[Stored items]
########

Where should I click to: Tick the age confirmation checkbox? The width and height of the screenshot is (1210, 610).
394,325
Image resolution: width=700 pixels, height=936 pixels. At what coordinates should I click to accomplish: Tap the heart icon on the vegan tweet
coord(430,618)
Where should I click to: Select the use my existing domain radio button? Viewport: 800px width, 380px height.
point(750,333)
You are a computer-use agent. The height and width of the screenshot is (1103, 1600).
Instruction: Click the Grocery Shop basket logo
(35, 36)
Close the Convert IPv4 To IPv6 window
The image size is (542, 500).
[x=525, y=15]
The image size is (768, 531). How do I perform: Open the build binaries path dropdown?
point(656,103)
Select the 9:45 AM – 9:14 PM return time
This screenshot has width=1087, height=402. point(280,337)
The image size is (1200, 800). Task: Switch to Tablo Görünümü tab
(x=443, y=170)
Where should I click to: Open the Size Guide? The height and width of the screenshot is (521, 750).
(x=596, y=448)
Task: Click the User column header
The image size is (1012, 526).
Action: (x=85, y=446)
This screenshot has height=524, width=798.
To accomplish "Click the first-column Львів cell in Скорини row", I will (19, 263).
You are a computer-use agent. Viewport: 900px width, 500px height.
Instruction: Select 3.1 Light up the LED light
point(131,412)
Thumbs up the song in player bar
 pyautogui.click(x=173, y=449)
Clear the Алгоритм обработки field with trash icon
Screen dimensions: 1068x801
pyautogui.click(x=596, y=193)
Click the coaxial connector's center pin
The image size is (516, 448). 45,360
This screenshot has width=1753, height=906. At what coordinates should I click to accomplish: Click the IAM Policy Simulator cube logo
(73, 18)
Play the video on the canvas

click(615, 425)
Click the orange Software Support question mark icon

########

Give back every entry exactly, with nothing left out.

Where should I click to: Tick the age confirmation checkbox? The width and height of the screenshot is (1210, 610).
394,325
Image resolution: width=700 pixels, height=936 pixels. At what coordinates should I click to accomplish: Tap the heart icon on the vegan tweet
coord(430,618)
Where should I click to: Select the use my existing domain radio button? Viewport: 800px width, 380px height.
point(750,333)
You are a computer-use agent. The height and width of the screenshot is (1103, 1600).
Instruction: Click the Grocery Shop basket logo
(35, 36)
Close the Convert IPv4 To IPv6 window
The image size is (542, 500).
[x=525, y=15]
The image size is (768, 531). How do I perform: Open the build binaries path dropdown?
point(656,103)
Select the 9:45 AM – 9:14 PM return time
This screenshot has width=1087, height=402. point(280,337)
The image size is (1200, 800). Task: Switch to Tablo Görünümü tab
(x=443, y=170)
Where should I click to: Open the Size Guide? The height and width of the screenshot is (521, 750).
(x=596, y=448)
Task: Click the User column header
The image size is (1012, 526).
Action: (x=85, y=446)
This screenshot has height=524, width=798.
To accomplish "Click the first-column Львів cell in Скорини row", I will (19, 263).
You are a computer-use agent. Viewport: 900px width, 500px height.
Instruction: Select 3.1 Light up the LED light
point(131,412)
Thumbs up the song in player bar
 pyautogui.click(x=173, y=449)
Clear the Алгоритм обработки field with trash icon
Screen dimensions: 1068x801
pyautogui.click(x=596, y=193)
Click the coaxial connector's center pin
The image size is (516, 448). 45,360
This screenshot has width=1753, height=906. At what coordinates should I click to accomplish: Click the IAM Policy Simulator cube logo
(73, 18)
Play the video on the canvas

click(615, 425)
Click the orange Software Support question mark icon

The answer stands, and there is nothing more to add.